» PROMPT: Please pull out every line below that contains the string "link" and copy each one unchanged.
***** MATERIAL PROVIDED *****
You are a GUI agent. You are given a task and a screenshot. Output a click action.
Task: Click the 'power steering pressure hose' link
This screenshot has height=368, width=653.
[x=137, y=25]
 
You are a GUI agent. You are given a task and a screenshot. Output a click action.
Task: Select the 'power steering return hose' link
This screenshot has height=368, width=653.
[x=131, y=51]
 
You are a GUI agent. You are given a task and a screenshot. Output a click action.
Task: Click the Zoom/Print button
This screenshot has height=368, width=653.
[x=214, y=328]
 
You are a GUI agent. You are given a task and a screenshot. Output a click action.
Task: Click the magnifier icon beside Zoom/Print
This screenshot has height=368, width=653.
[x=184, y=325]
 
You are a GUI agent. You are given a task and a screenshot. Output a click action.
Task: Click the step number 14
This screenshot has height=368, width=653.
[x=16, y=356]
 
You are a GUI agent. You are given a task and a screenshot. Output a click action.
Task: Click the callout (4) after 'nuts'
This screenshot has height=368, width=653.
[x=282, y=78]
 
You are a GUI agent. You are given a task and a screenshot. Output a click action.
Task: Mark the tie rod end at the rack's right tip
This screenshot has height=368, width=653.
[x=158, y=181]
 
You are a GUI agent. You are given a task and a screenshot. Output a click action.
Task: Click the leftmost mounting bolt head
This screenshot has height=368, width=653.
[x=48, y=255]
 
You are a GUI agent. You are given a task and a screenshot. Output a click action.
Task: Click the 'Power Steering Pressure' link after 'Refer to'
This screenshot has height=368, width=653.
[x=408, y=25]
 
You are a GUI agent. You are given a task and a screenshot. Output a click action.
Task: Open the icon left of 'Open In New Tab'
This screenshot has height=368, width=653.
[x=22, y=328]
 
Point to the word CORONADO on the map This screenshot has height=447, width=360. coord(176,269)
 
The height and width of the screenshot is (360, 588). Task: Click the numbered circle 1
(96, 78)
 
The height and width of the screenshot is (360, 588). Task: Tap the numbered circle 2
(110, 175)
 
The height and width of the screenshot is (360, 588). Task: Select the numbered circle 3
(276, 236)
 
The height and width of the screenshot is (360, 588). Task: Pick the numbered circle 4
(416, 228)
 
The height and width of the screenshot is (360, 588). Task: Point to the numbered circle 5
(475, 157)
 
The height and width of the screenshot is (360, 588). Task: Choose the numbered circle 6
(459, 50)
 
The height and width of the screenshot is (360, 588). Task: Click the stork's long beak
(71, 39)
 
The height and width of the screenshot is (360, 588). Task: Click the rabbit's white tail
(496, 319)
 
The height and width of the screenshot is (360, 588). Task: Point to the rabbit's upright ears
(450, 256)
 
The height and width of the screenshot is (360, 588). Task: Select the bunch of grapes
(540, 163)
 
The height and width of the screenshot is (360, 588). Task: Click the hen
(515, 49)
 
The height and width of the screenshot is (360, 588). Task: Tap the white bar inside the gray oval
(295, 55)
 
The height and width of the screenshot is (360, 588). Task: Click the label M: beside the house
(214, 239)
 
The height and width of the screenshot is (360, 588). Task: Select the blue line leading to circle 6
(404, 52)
*****
» TASK RESPONSE:
Task: Click the 'power steering pressure hose' link
Task: Select the 'power steering return hose' link
Task: Click the 'Power Steering Pressure' link after 'Refer to'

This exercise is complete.